Biden wants Republicans to help him commit more resources to stopping deadly fentanyl drug overdoses, which have been on the rise in recent years. Biden’s director of national drug control policy, Dr. Rahul Gupta told reporters Tuesday that reducing fentanyl overdoses “is not a red state problem or a blue state problem. This is America’s problem.” Biden’s speech will outline ways the US can better curb smuggling by using advanced technology to screen more shipments passing through border checkpoints and more packages sent from overseas. He is also expected to announce the launch of a more robust national campaign with the non-profit Ad Council to warn of the dangers posed by fentanyl and fentanyl-laced drugs.
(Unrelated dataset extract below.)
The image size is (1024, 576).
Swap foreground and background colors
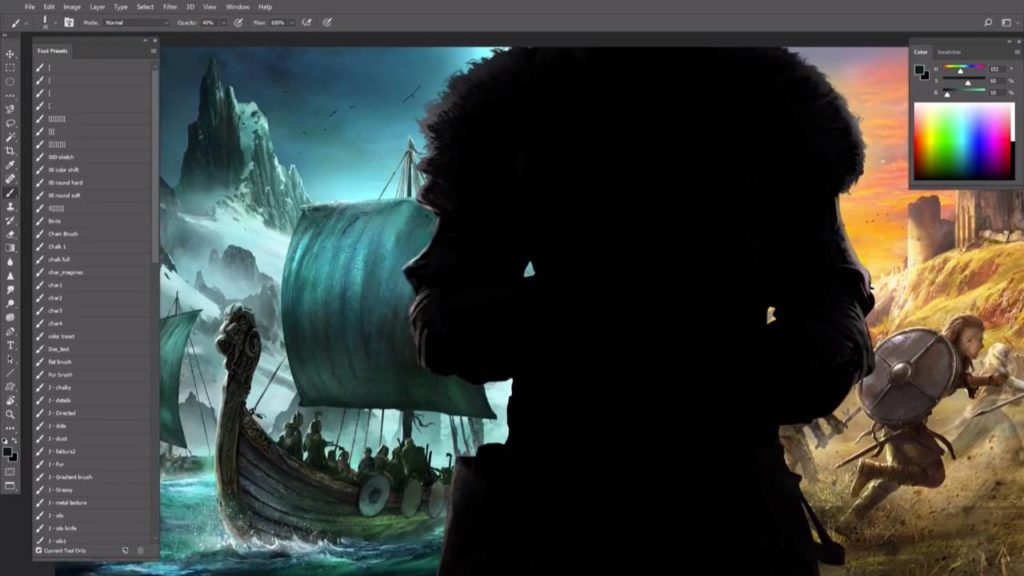pyautogui.click(x=16, y=441)
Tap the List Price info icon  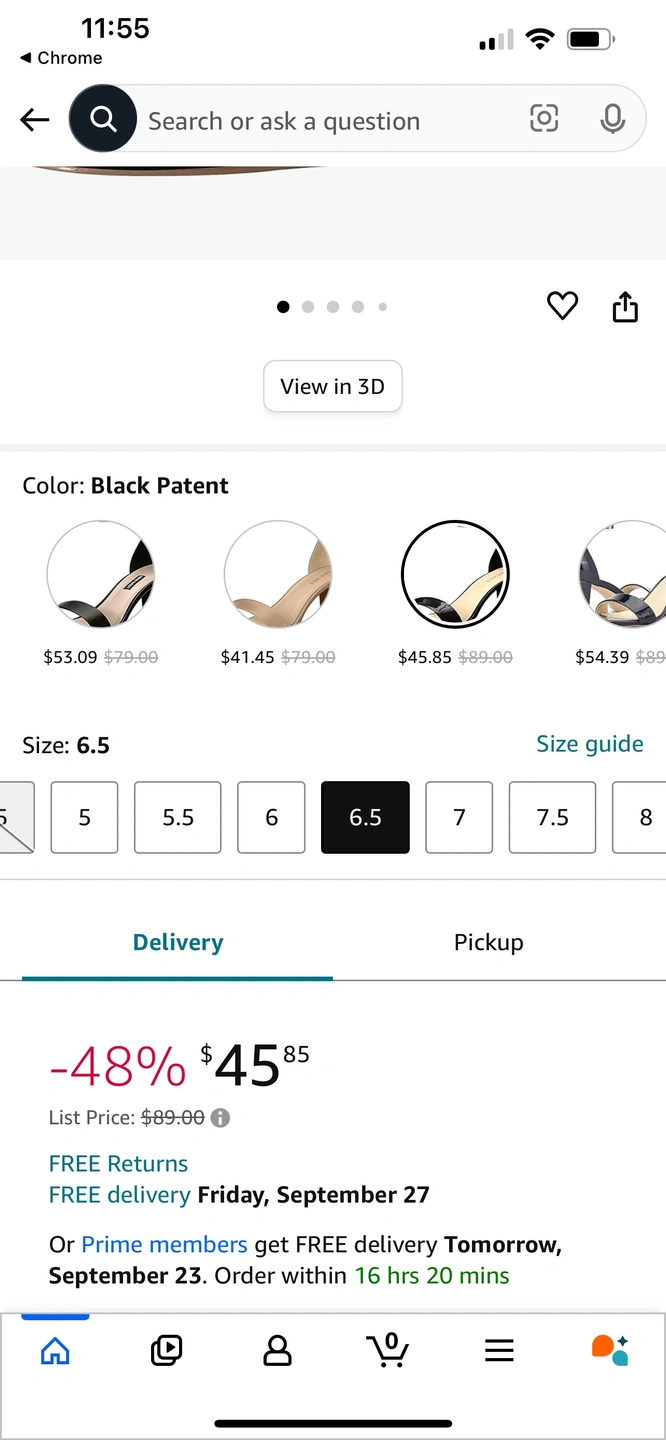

The president is also likely to promote some ideas that will resonate immediately with Republicans, including raising taxes on the wealthy, imposing a minimum corporate tax rate and banning assault weapons.
The State of the Union follows a blockbuster jobs report that shows the US added half a million jobs in January. Yet Biden’s speech comes as his approval ratings remain hovering in the low 40s. An ABC News/Washington Post poll released Sunday found that four in 10 Americans say they have been worse off financially since Biden took office. The same poll found that 62% of Americans would be disappointed or upset if Biden won a second term.
Biden doesn’t view these moments as a time to reinvent himself or take a new direction, according to his aides. In the State of the Union, Biden states: “This is where we can come together. Here’s what we’ll fight for, here’s who we’re fighting for. And all of that is based on what he said when he wanted to run and who he has been his entire life,” said a White House official who advised Biden on the speech.
While Biden has made it clear he won’t negotiate Social Security or Medicare cuts or the US debt default, he wants to find ways to work with Republicans, in part to show Americans their elected officials can still work together, to address your problems. This is part of Biden’s larger project to restore American confidence in the democratic process. “He showed that we can actually come together and do things, that we can find common ground and do things that the American people want,” Kate Bedingfield, the White House communications director, told CNN Monday night. “That’s what they want to see from their elected officials.” Biden’s speech Tuesday night will be his opening argument on how he and House Republicans can achieve this.